Peningkatan Kejahatan Remaja Bersumber dari Masalah Pendidikan di Keluarga


Psikolog dari Lembaga Daya Insani dr Sani B Hermawan mengatakan, pendidikan sejak kecil dan lingkungan keluarga menjadi hal yang paling berpengaruh terhadap tumbuh kembangnya seseorang. Menjelang dewasa muda, sekitar usia 16-18 tahun, seorang remaja berada di tahap emosional yang tinggi. Inilah salah satu pemicu terjadinya tindak kekerasan seperti tawuran antarpelajar, bahkan hingga kasus pembunuhan.

Menurut Sani, 10 tahun belakangan ini tindak kejahatan dan kekerasan yang dilakukan oleh remaja semakin meningkat. Tragisnya, pemicu tindakan kekerasan tersebut umum kali berasal dari hal yang sepele. Emosi negatif yang gampang terpancing kerap membuat hal sepele dipandang sebagai sebuah masalah yang besar hingga membuatnya ingin membalas dengan tindakan yang tidak terpuji.


Perkembangan teknologi dan sosial media juga bisa menyumbang pengaruh tumbuh kembang anak-anak masa kini. Tayangan kekerasan di media, games dengan visualisasi yang menyeramkan dan kekerasan yang diagungkan, serta kebebasan untuk berkata-kata tanpa "saringan" di media sosial, adalah menjadi hal yang harus diperhatikan.
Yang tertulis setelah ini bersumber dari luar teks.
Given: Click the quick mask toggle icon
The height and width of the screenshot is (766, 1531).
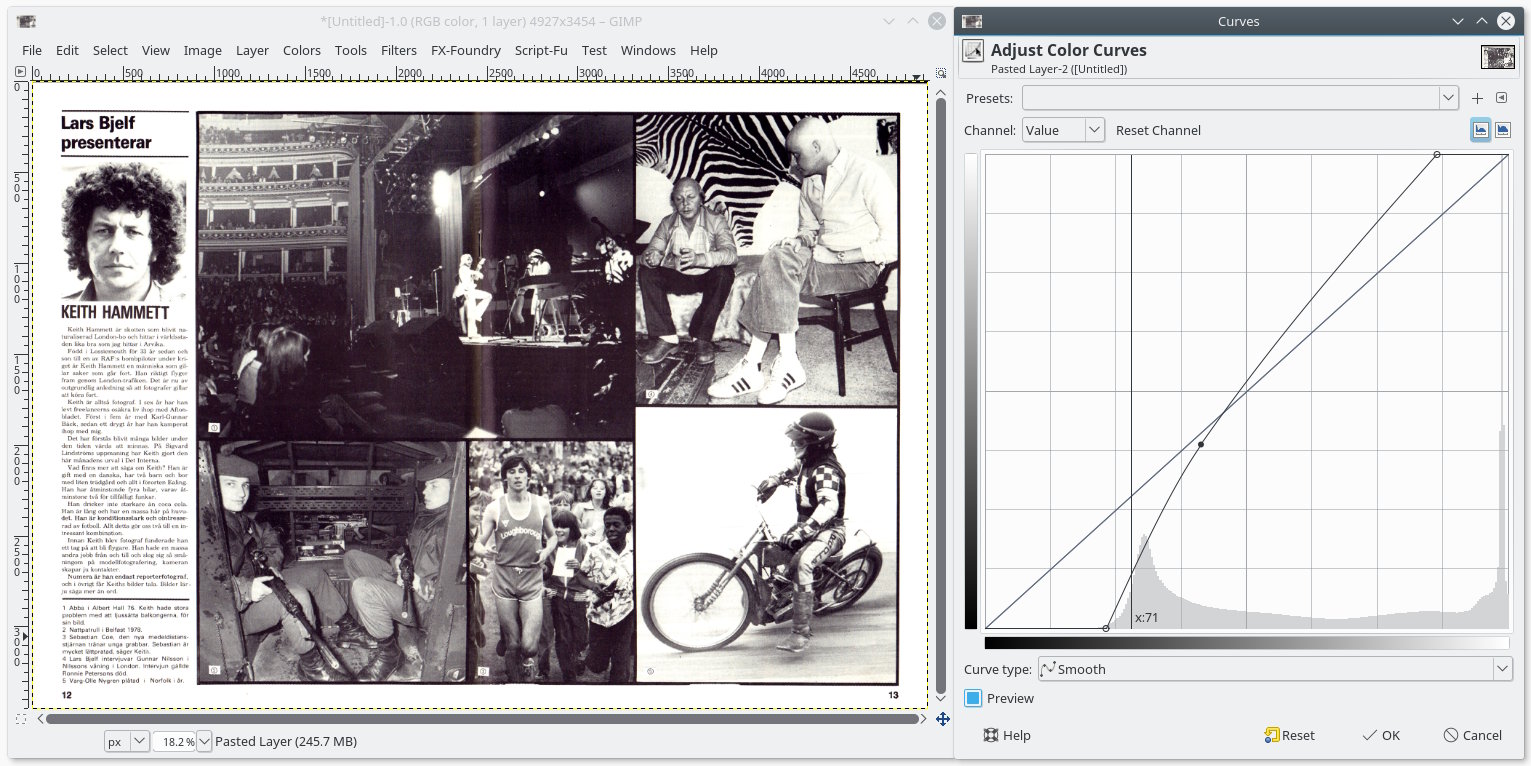Looking at the screenshot, I should [21, 718].
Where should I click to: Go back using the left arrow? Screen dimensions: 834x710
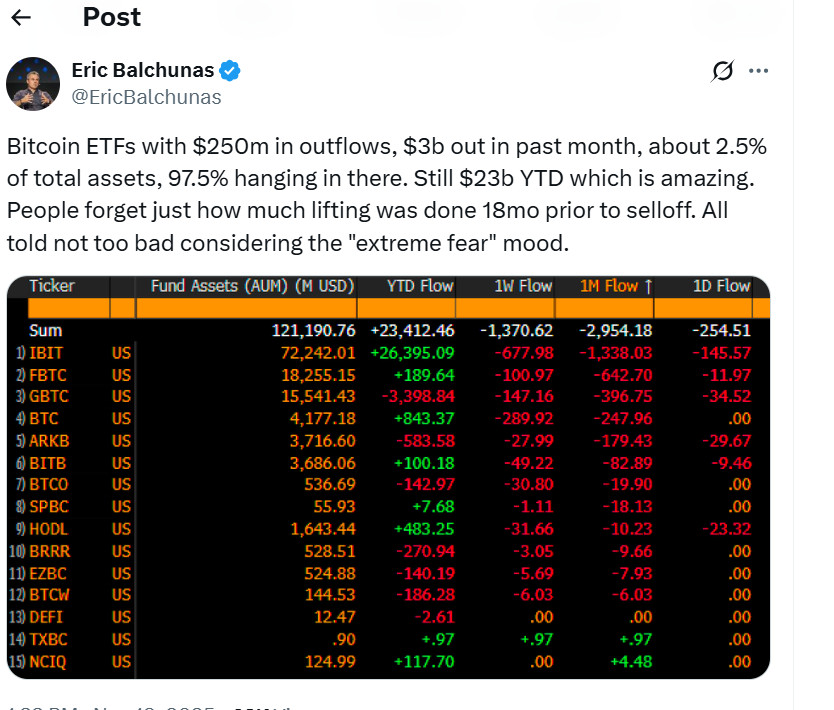click(22, 17)
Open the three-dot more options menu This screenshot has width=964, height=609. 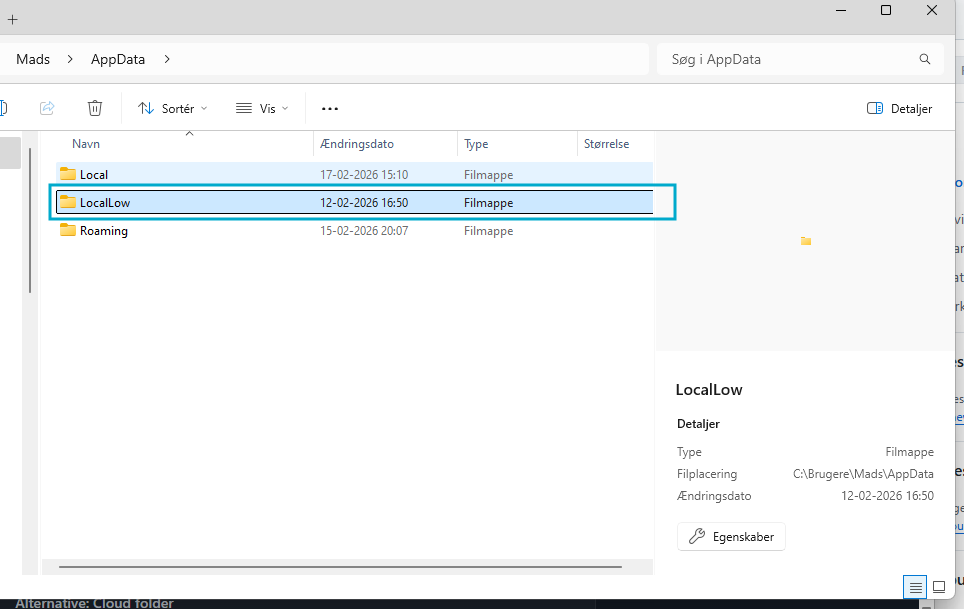(330, 108)
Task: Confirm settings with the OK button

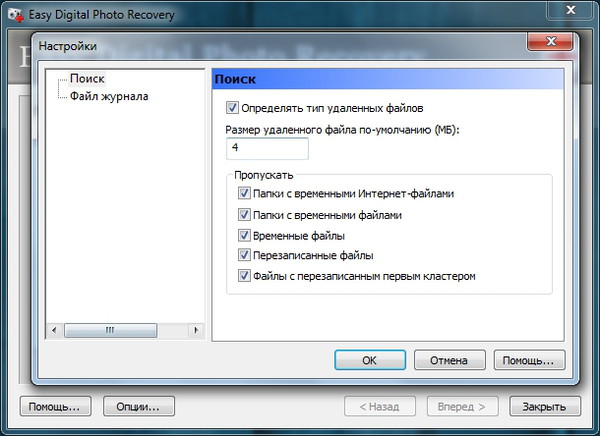Action: [x=369, y=360]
Selain itu semua, hal yang menjadi dasar tetap adalah pendidikan, pengalaman, dan nilai-nilai kehidupan serta moral yang didapat semenjak kecil. Ini menjadi kunci perkembangan seorang anak.
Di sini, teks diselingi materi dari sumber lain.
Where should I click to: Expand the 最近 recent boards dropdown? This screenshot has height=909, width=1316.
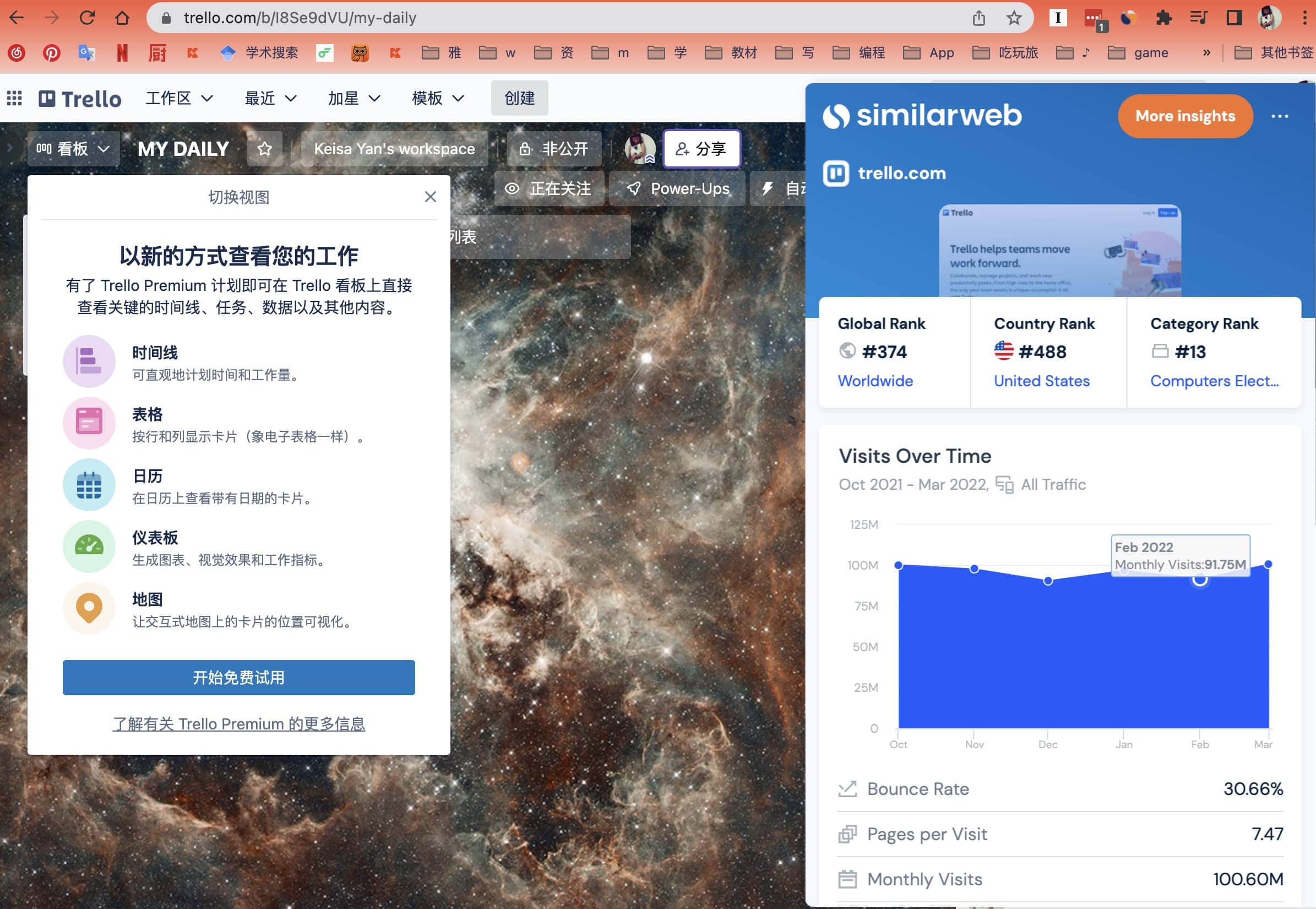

Sani menambahkan, orangtua tidak bisa berharap pendidikan moral anak akan terpenuhi di institusi belajar formal. Pelajaran moral harus diberikan oleh keluarga, ditambahkan oleh sekolah/institusi belajar, dan kemudian dilatih dalam kehidupan sehari-hari.


Teori tentang nilai-nilai yang didapat oleh anak seharusnya dipantau oleh orangtua agar dapat diamalkan dalam pergaulan, misalnya nilai-nilai tenggang rasa dan sebagainya. Masyarakat sebagai lingkungan kedua setelah keluarga juga harus bisa memberikan contoh yang baik kepada anak-anak dan remaja.


Lebih lanjut, menurut Sani, saat ini pemerintah sebagai pembuat regulasi juga harus dengan baik memainkan perannya. Saat ini tidak sedikit lembaga pemerintahan yang menyediakan jasa konsultasi bagi anggota masyarakat yang membutuhkan bantuan. Di sekolah-sekolah pun sudah ada badan konseling. Sayangnya, hal ini belum maksimal dilakukan.


Menurut Sani, badan konseling seperti yang dipimpinnya adalah tempat bagi orang-orang yang sadar akan posisinya dan masalah yang sedang dihadapi. Sementara apa yang terjadi saat ini, banyak para pelaku kejahatan dan kekerasan yang tidak menyadari sedang membutuhkan bantuan.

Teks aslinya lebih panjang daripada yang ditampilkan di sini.